La poesia si chiude così:
Oh, Patria mia,
sorriso più dolce
farmaco emozionale
amore puro
Quanto t’amo».
Lo stato in cui versa la poesia oggi è drammatico. Cosa significa per un giovane come te cimentarsi nell’attività della scrittura?
«È una sfida, una forma di resistenza. Scrivere poesie oggi significa non arrendersi all’indifferenza e all’omologazione.

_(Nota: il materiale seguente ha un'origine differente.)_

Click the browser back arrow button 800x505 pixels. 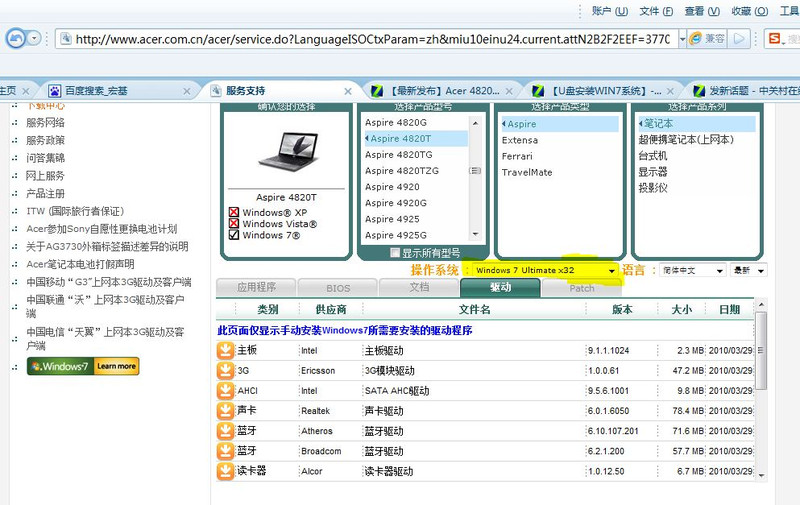click(x=16, y=38)
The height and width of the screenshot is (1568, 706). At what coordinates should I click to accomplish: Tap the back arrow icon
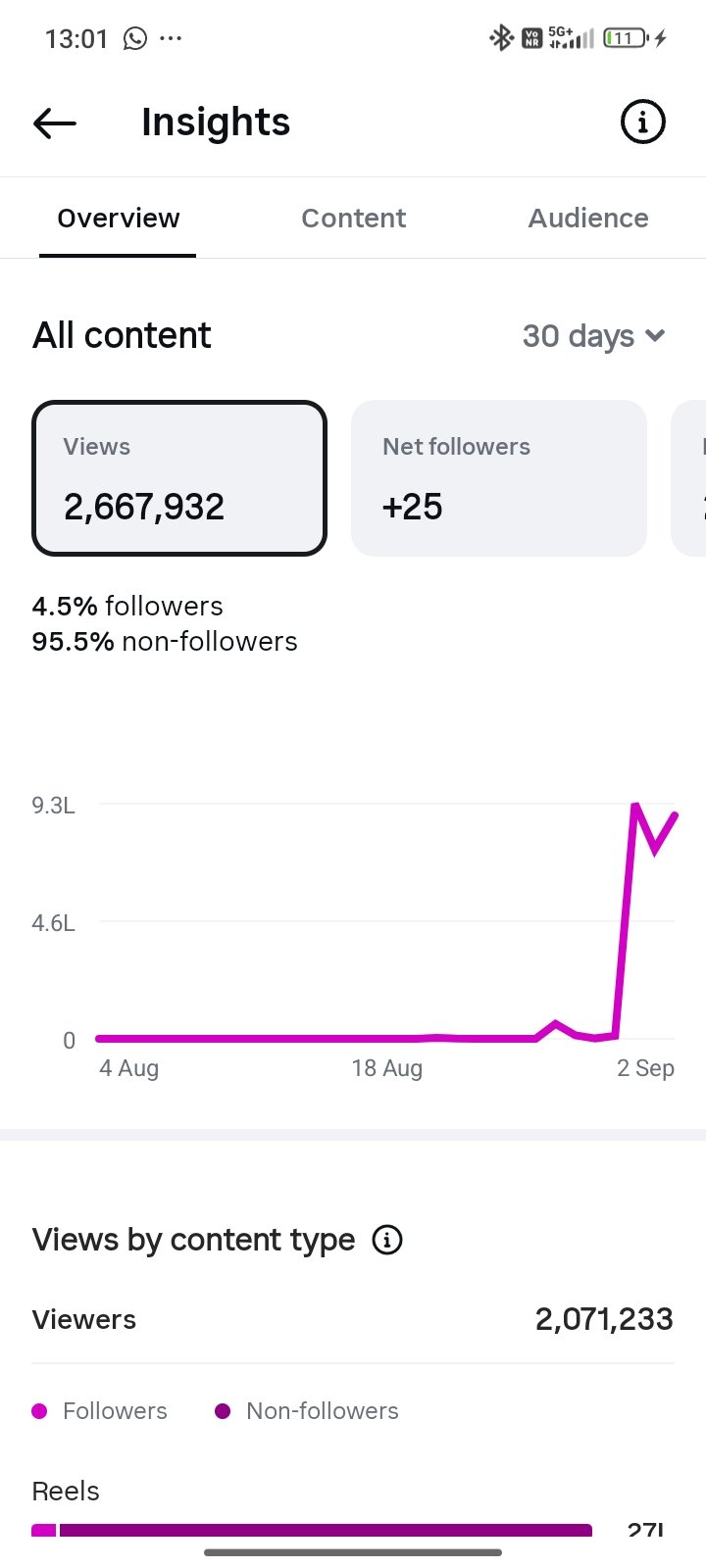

È mantenere viva una voce intima, autentica, in un mondo che sembra correre troppo in fretta per fermarsi ad ascoltare.
"Non cercate di prendere i poeti, perché vi scapperanno tra le dita". Scrivere mi rende libero».
A chi dedichi i tuoi successi e a chi devi dire grazie?
«Dedico i miei successi alla famiglia, il mio Infinito Amore; a Longobucco, che è per me Medicina dell’Anima; e a tutto ciò che rende la vita degna di essere vissuta: l’amicizia, il valore più bello. E a mio nonno Angelo, andato via troppo presto , ma sempre vivo nei miei pensieri. Sono certo che, da qualche parte, mi osserva in silenzio e sorride. A loro devo la forza di scrivere, di resistere, di continuare a credere nella bellezza».